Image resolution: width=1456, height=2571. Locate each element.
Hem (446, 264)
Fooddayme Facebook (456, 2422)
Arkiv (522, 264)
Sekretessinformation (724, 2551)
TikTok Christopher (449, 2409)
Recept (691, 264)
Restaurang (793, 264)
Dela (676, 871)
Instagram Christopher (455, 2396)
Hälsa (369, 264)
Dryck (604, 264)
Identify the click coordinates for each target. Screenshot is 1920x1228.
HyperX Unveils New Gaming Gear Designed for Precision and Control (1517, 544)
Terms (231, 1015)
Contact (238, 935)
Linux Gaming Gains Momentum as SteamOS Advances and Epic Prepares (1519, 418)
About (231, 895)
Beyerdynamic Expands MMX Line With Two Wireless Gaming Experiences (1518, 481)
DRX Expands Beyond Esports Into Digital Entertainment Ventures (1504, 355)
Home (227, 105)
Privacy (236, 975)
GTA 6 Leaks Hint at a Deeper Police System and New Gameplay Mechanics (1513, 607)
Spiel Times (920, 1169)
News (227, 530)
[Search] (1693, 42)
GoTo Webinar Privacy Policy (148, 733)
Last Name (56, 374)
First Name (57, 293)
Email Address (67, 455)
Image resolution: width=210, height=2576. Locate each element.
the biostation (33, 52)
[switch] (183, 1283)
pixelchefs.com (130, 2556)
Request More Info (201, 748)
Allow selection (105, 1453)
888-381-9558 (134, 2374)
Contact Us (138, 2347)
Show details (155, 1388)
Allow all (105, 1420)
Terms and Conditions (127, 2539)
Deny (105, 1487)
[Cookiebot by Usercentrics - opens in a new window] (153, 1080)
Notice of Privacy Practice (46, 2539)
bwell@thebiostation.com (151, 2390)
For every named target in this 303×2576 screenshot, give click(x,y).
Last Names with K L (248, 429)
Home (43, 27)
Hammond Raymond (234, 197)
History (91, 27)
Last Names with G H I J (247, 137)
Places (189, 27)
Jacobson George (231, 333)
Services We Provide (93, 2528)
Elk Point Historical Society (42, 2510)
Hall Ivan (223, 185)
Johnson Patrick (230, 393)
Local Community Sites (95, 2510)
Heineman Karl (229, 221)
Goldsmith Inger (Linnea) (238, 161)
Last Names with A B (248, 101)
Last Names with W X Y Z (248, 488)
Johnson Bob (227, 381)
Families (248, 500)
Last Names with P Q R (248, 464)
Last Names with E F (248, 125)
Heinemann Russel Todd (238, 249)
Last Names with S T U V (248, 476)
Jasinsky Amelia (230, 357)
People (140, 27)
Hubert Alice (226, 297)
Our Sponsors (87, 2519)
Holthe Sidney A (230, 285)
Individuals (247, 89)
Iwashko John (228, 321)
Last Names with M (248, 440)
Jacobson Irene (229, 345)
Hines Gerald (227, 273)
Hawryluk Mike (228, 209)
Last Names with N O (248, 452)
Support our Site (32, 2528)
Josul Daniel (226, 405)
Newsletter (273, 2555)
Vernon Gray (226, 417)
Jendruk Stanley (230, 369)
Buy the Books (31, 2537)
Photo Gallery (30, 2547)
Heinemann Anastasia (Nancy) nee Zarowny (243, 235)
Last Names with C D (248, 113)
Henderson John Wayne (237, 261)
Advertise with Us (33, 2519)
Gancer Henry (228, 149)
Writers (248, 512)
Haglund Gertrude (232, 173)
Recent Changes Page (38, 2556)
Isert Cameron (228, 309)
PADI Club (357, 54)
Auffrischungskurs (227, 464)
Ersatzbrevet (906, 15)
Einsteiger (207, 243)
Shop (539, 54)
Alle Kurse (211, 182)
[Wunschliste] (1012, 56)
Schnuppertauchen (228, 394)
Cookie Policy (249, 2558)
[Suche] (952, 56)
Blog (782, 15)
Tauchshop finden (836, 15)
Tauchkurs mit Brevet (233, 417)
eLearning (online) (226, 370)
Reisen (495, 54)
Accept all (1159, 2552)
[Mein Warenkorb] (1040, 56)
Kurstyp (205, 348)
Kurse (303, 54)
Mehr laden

REQUIRED ACTION
Retype, exactly as written, each line from the one containing "Email Address (67, 455)" through the last line of the listing above, and leave out all other lines.

RESPONSE TO THE EXERCISE
Email Address (67, 455)
Image resolution: width=210, height=2576. Locate each element.
the biostation (33, 52)
[switch] (183, 1283)
pixelchefs.com (130, 2556)
Request More Info (201, 748)
Allow selection (105, 1453)
888-381-9558 (134, 2374)
Contact Us (138, 2347)
Show details (155, 1388)
Allow all (105, 1420)
Terms and Conditions (127, 2539)
Deny (105, 1487)
[Cookiebot by Usercentrics - opens in a new window] (153, 1080)
Notice of Privacy Practice (46, 2539)
bwell@thebiostation.com (151, 2390)
For every named target in this 303×2576 screenshot, give click(x,y).
Last Names with K L (248, 429)
Home (43, 27)
Hammond Raymond (234, 197)
History (91, 27)
Last Names with G H I J (247, 137)
Places (189, 27)
Jacobson George (231, 333)
Services We Provide (93, 2528)
Elk Point Historical Society (42, 2510)
Hall Ivan (223, 185)
Johnson Patrick (230, 393)
Local Community Sites (95, 2510)
Heineman Karl (229, 221)
Goldsmith Inger (Linnea) (238, 161)
Last Names with A B (248, 101)
Last Names with W X Y Z (248, 488)
Johnson Bob (227, 381)
Families (248, 500)
Last Names with P Q R (248, 464)
Last Names with E F (248, 125)
Heinemann Russel Todd (238, 249)
Last Names with S T U V (248, 476)
Jasinsky Amelia (230, 357)
People (140, 27)
Hubert Alice (226, 297)
Our Sponsors (87, 2519)
Holthe Sidney A (230, 285)
Individuals (247, 89)
Iwashko John (228, 321)
Last Names with M (248, 440)
Jacobson Irene (229, 345)
Hines Gerald (227, 273)
Hawryluk Mike (228, 209)
Last Names with N O (248, 452)
Support our Site (32, 2528)
Josul Daniel (226, 405)
Newsletter (273, 2555)
Vernon Gray (226, 417)
Jendruk Stanley (230, 369)
Buy the Books (31, 2537)
Photo Gallery (30, 2547)
Heinemann Anastasia (Nancy) nee Zarowny (243, 235)
Last Names with C D (248, 113)
Henderson John Wayne (237, 261)
Advertise with Us (33, 2519)
Gancer Henry (228, 149)
Writers (248, 512)
Haglund Gertrude (232, 173)
Recent Changes Page (38, 2556)
Isert Cameron (228, 309)
PADI Club (357, 54)
Auffrischungskurs (227, 464)
Ersatzbrevet (906, 15)
Einsteiger (207, 243)
Shop (539, 54)
Alle Kurse (211, 182)
[Wunschliste] (1012, 56)
Schnuppertauchen (228, 394)
Cookie Policy (249, 2558)
[Suche] (952, 56)
Blog (782, 15)
Tauchshop finden (836, 15)
Tauchkurs mit Brevet (233, 417)
eLearning (online) (226, 370)
Reisen (495, 54)
Accept all (1159, 2552)
[Mein Warenkorb] (1040, 56)
Kurstyp (205, 348)
Kurse (303, 54)
Mehr laden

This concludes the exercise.